SKEWED BERNSTEIN-VON MISES THEOREM AND SKEW-MODAL APPROXIMATIONS

成果类型:
Article
署名作者:
Durante, Daniele; Pozza, Francesco; Szabo, Botond
署名单位:
Bocconi University; Bocconi University
刊物名称:
ANNALS OF STATISTICS
ISSN/ISSBN:
0090-5364
DOI:
10.1214/24-AOS2429
发表日期:
2024
页码:
2714-2737
关键词:
variational inference Edgeworth Expansion bayesian-inference regression
摘要:
Gaussian deterministic approximations are routinely employed in Bayesian statistics to ease inference when the target posterior is intractable. While these approximations are justified, in asymptotic regimes, by Bernstein-von Mises type results, in practice the expected Gaussian behavior might poorly represent the actual shape of the target posterior, thus affecting approximation accuracy. Motivated by these considerations, we derive an improved class of closed-form and valid deterministic approximations of posterior distributions that arise from a novel treatment of a third-order version of the Laplace method yielding approximations within a tractable family of skew-symmetric distributions.
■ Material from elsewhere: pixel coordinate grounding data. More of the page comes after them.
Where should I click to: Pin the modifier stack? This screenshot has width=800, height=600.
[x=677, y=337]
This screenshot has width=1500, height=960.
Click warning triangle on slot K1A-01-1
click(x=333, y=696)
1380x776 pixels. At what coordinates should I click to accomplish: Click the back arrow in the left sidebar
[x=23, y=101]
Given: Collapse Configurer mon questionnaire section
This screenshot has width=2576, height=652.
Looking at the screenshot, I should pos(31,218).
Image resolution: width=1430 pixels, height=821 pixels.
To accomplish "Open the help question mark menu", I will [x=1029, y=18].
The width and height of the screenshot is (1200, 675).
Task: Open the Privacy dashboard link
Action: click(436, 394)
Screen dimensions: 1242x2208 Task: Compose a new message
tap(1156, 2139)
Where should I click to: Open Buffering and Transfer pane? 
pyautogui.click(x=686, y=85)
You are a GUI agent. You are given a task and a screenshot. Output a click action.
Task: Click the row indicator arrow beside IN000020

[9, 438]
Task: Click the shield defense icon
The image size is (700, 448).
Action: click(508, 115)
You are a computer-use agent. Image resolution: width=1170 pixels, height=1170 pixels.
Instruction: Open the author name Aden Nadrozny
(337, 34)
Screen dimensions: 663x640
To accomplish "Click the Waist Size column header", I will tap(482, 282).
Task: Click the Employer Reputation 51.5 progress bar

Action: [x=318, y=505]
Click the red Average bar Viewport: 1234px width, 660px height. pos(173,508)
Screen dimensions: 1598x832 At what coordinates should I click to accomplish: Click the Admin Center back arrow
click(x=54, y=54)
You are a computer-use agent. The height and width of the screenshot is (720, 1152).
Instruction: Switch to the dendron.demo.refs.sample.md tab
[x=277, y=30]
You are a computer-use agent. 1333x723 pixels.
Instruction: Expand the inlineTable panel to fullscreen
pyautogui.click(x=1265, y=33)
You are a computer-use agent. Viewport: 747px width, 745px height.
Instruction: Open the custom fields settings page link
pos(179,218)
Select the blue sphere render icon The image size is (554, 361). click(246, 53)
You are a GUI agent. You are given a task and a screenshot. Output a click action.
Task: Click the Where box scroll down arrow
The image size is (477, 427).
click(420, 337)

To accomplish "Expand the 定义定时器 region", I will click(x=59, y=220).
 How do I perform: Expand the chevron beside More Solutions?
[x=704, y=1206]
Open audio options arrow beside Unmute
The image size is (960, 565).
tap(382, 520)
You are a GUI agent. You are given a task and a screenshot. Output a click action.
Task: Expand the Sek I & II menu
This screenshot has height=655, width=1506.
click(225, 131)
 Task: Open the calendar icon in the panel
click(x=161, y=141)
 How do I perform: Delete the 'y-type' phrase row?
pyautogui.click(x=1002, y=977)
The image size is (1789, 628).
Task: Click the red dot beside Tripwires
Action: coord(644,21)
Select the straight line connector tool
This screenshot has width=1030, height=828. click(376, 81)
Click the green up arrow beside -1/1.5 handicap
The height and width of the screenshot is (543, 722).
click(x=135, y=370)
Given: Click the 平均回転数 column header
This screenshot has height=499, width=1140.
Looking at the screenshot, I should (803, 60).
Under general assumptions accounting for misspecified models and non-i.i.d. settings, such a family of approximations is shown to have a total variation distance from the target posterior whose convergence rate improves by at least one order of magnitude the one achieved by the Gaussian from the classical Bernstein-von Mises theorem. Specializing this result to the case of regular parametric models shows that the same accuracy improvement can be also established for the posterior expectation of polynomially bounded functions. Unlike available higher-order approximations based on, for example, Edgeworth expansions, our results prove that it is possible to derive closed-form and valid densities which provide a more accurate, yet similarly tractable, alternative to Gaussian approximations of the target posterior, while inheriting its limiting frequentist properties. We strengthen these arguments by developing a practical skew-modal approximation for both joint and marginal posteriors which preserves the guarantees of its theoretical counterpart by replacing the unknown model parameters with the corresponding maximum a posteriori estimate. Simulation studies and real-data applications confirm that our theoretical results closely match the empirical gains observed in practice.